Identifying geographic and regional variations to fill the gap of inequity is believed to be central to improving outcomes of patients with CAD undergoing coronary revascularization [14–17]. Currently, Japan is one of the leading countries in healthcare equity in access and quality across the world [18], but regional variations in the management of CAD have been identified within the country [19]. A previous nationwide administrative database study demonstrated that the number of primary PCI procedures for AMI per population was equivalent across 47 prefectures in Japan, while that of elective PCI for angina varied widely with a fivefold ratio between the highest and lowest prefectures in 2013–2014 [20]. Thereafter, several randomized trials have demonstrated no obvious survival benefit of PCI in patients with stable CAD [10,21], and in this context, the Japanese Ministry of Health, Labor and Welfare introduced a new policy to promote the appropriate implementation of elective PCI in 2018, which required the proof of myocardial ischemia for healthcare reimbursement [22]. Nonetheless, it is unclear whether the number of primary PCI relative to elective procedures still varies widely across regions. Using a nationwide registry database, this study aimed to evaluate the patterns of PCI for AMI and non-AMI cases and to identify the underlying mechanisms in contemporary clinical practice across Japan.
Methods
Data source
The Japanese PCI (J-PCI) registry is an ongoing, prospective, nationwide registry endorsed by the Japanese Association of Cardiovascular Intervention and Therapeutics (CVIT) [23–26]. The J-PCI registry covers more than 90% of PCI procedures performed across Japan, in which clinical variables and outcome data have been recorded [27]. Individual institutions have a data manager responsible for collecting and reporting data into the web-based database system of the J-PCI. Data registration in the J-PCI registry is mandatory for board certification and renewal by the CVIT. The CVIT has been conducting random audits (20 institutions annually) to assess the quality of registered data. Since 2019, the definition of clinical outcomes of the J-PCI has changed. A third-party central ethics committee (Clinical Research Promotion Network, Osaka, Japan) approved the study protocol for the J-PCI registry. The present study adhered to the Declaration of Helsinki, and written informed consent was waived because of the complete data anonymization of this study.
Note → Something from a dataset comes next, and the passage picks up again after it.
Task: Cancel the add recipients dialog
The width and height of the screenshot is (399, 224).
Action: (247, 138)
Study population and geographical data
We evaluated the J-PCI data in 2019 and 2023. Patients undergoing PCI procedures across 47 prefectures in Japan were included. Major exclusion criteria included unknown indications for PCI and patients aged <20 or >100 years (Fig 1). PCI procedures were divided into two groups according to the indication of PCI: AMI versus non-AMI, as previously reported (Fig 1) [20]. AMI included both ST-segment elevation and non-ST-segment elevation myocardial infarction [28]. Patient and procedural characteristics, such as age, sex, cardiovascular risk factors, comorbidities, clinical presentations, access site, and coronary stents, were assessed. Geographical data included the area and population in each prefecture. In Japan, a complete census has been conducted every five years to disclose the population status. Geographic population data of the 47 prefectures across Japan were obtained from the census in 2020, provided by the Statistics Bureau, Ministry of Internal Affairs and Communications (data accessed on 22/Apr/2025) [29]. The areas of each prefecture are derived from the Ministry of Land, Infrastructure, Transport and Tourism data in 2024 (data accessed on 22/Apr/2025) [30]. In 2020, Japan was inhabited by approximately 126 million people over a 378,000 km^2^ area across 47 prefectures.
Study flow.AMI, acute myocardial infarction; PCI, percutaneous coronary intervention.
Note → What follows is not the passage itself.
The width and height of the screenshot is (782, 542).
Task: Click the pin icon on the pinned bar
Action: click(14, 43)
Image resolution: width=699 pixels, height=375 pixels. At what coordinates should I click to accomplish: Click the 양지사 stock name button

Outcomes and statistical analysis
The primary interest of this study was to evaluate the patterns of PCI procedures performed for AMI and non-AMI across 47 prefectures in Japan. The relative number of PCI for non-AMI to AMI cases was evaluated with the ratio (i.e., non-AMI/AMI ratio). In addition, potential associations of the non-AMI/AMI ratio with population, area, and the number of PCI-capable centers per prefecture were assessed. PCI-capable centers were defined as institutions where data on PCI procedures were administered in the J-PCI registry in 2019 and 2023. Temporal trends from 2019 to 2023 in the number of PCI procedures for AMI and non-AMI and the non-AMI/AMI ratio were also investigated.
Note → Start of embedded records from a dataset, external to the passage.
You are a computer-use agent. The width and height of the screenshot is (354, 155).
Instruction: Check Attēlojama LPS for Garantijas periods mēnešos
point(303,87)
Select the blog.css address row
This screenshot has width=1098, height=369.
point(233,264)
Statistical analyses were performed using R statistical software, version 4.4.3 (R Foundation for Statistical Computing, Vienna, Austria). Data are expressed as the mean ± standard deviation or frequency (percentage). Continuous variables were compared using the Student’s t-test or paired t-test, and categorical data were evaluated using the chi-squared test or Fisher’s exact test. Pearson’s or Spearman’s correlation coefficient was employed to assess associations among continuous variables, based on the normal distribution. The number of PCI procedures for AMI and non-AMI per 100,000 population was adjusted with the distribution of five-year age groups and sex per prefecture using the 2015 Japan Standard Population, following the latest government recommendations [31]. A P value <0.05 was considered statistically significant.
Results
A total of 494,746 PCI procedures performed in Japan were analyzed in the present study (252,897 in 2019 and 241,849 in 2023) (Fig 1). The proportion of patients with AMI was 24.2% in 2019 and 28.0% in 2023, respectively. Baseline characteristics are listed in Table 1. The mean age and prevalence of cardiovascular risk factors, except for smoking, were increased from 2019 to 2023 in both AMI and non-AMI (Table 1). In-hospital mortality in patients with AMI was 5.5% in 2019 and 6.0% in 2023 (Table 1). Comparable baseline characteristics in 2019 and 2023 are summarized in S1 Table, showing significantly increasing trends in age and the prevalence of comorbidities along with those in the prevalence of AMI and in-hospital mortality during the study periods.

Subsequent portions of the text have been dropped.